Miguel Ángel Pioli

El suicidio de un joven de 19 años que se encontraba en una celda de aislamiento habría sido el disparador para que la gobernadora Lucía Corpacci le pidiera ayer la renuncia al director del Servicio Penitenciario, Miguel Ángel Pioli.

Alrededor de las 11.30 de la mañana, un celador que cumplía con sus rondas advirtió que el procesado Jonathan Daniel Tapia (19) había tomado la drástica decisión de darle fin a su vida. El joven se encontraba en una celda de aislamiento junto a un compañero, pero éste casualmente se había ido a una entrevista con una asistente social, dándole a Tapia tiempo de llevar a cabo su cometido.

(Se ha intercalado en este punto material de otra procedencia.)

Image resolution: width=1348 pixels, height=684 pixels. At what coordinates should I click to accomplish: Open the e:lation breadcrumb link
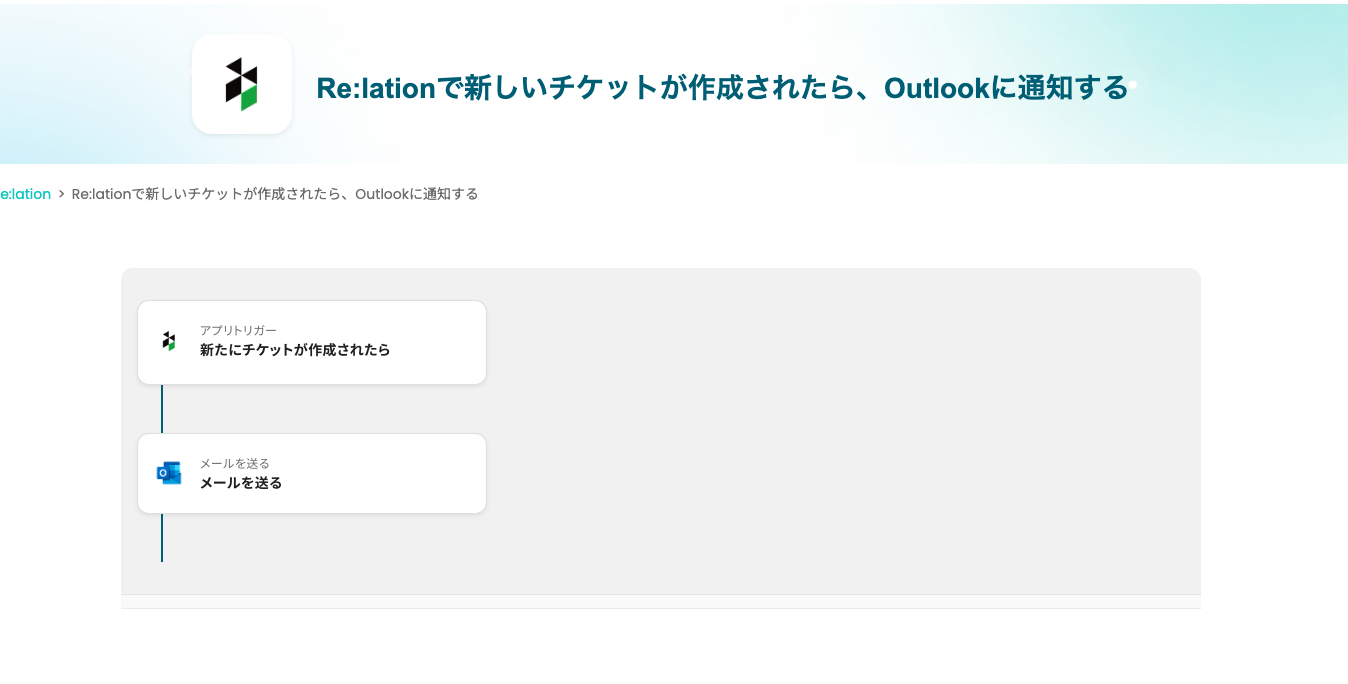coord(26,194)
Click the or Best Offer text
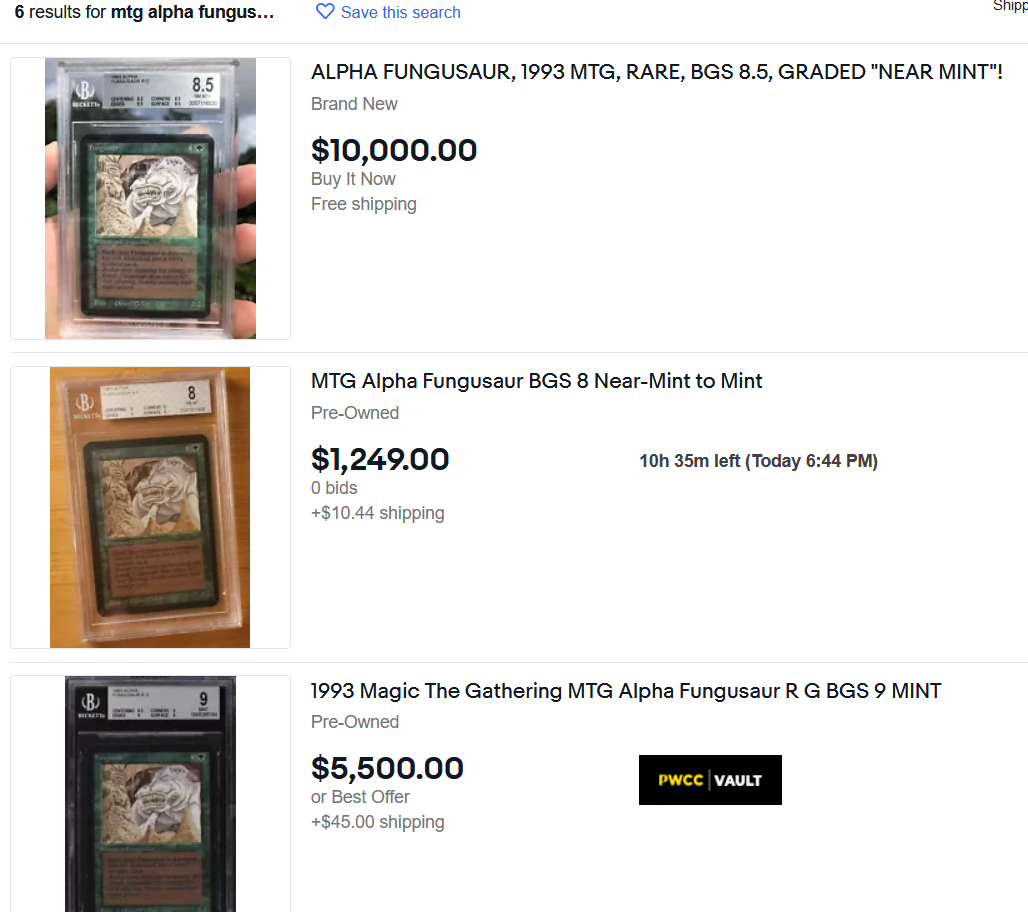 point(360,797)
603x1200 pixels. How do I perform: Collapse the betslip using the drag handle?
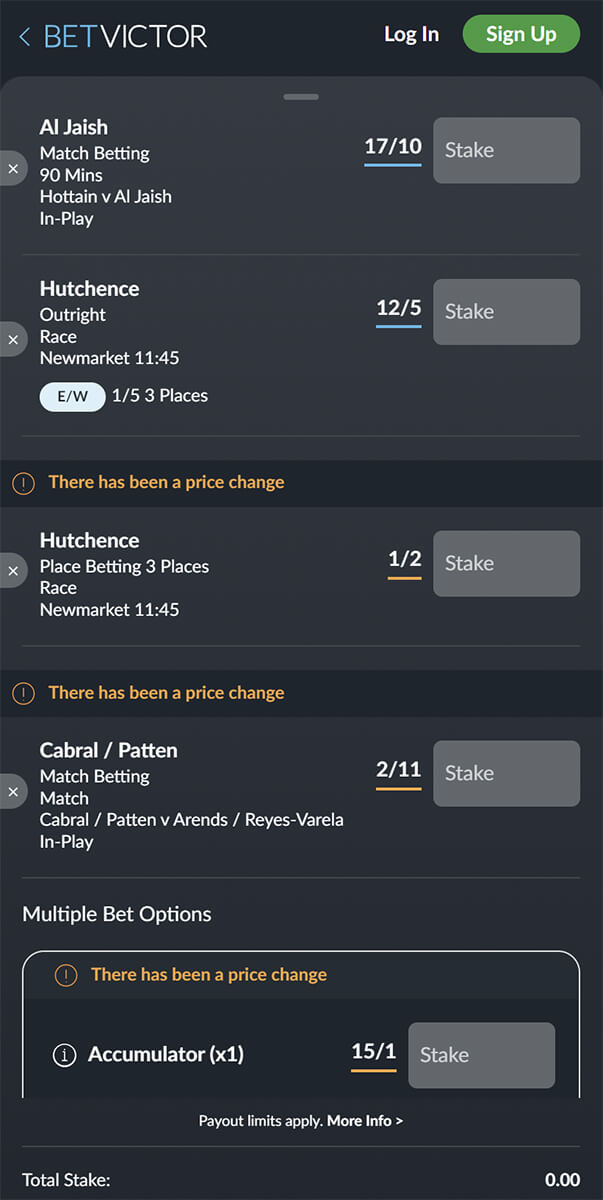(301, 97)
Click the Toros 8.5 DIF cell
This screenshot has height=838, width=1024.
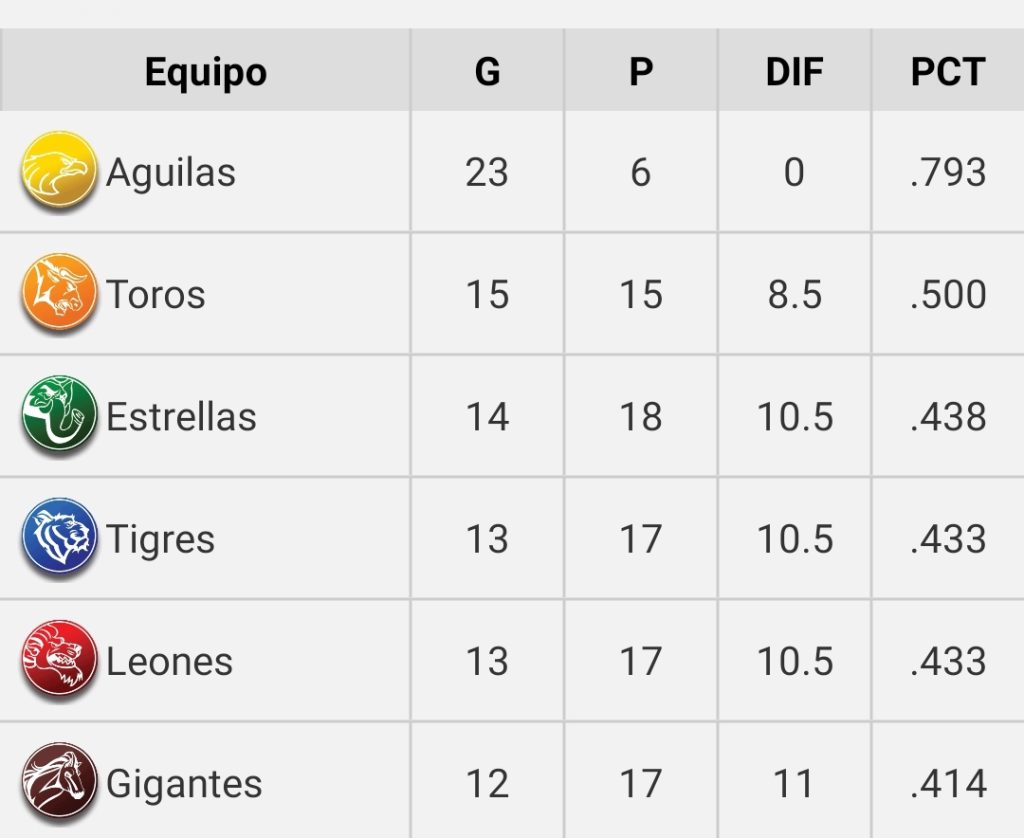click(x=794, y=294)
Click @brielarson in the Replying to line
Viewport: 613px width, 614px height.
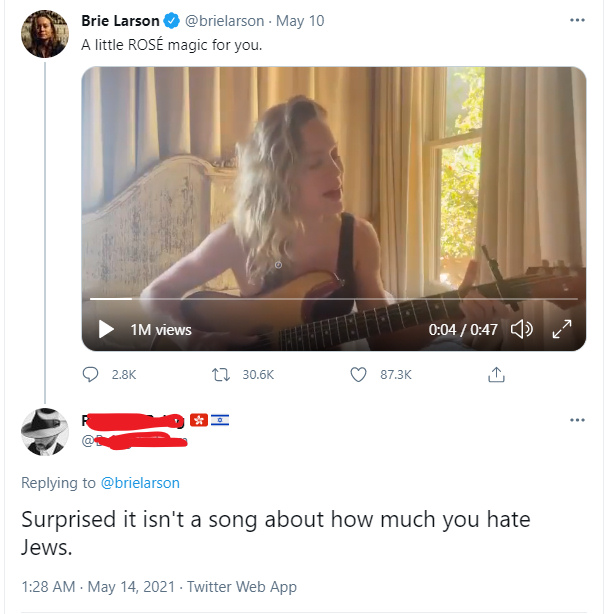click(140, 483)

La intervención de los guardiacárceles habría sido inmediata y se diligenció su traslado en compañía del médico de la institución hacia el hospital San Juan Bautista. Allí, según trascendió, habrían intentado reanimarlo, ya que aún presentaba signos vitales muy bajos, pero los esfuerzos fueron en vano.

El hecho fue investigado por el fiscal de la Unidad de Delitos Especiales Miguel Mauvecín, quien despejó las dudas sobre otras hipótesis en base al material probatorio recabado y la autopsia practicada al cuerpo del joven. Según trascendió, aunque se desconocen los motivos fehacientes de su decisión, ya había tenido dos intentos de suicidio previos.

Tapia, quien había salido de la misma institución semanas atrás, volvió al penal tras ser arrestado en el barrio Eva Perón, a pocas cuadras de un inmueble en el que habría intentado robar un televisor LED, pero quiso huir luego de ser visto por los vecinos.
Pedido de renuncia
La novedad fue confirmada por la noche, desde el área de prensa de Casa de Gobierno. Pioli, quien asumió en sus funciones al inicio de esta gestión, no habría cumplido las expectativas esperadas.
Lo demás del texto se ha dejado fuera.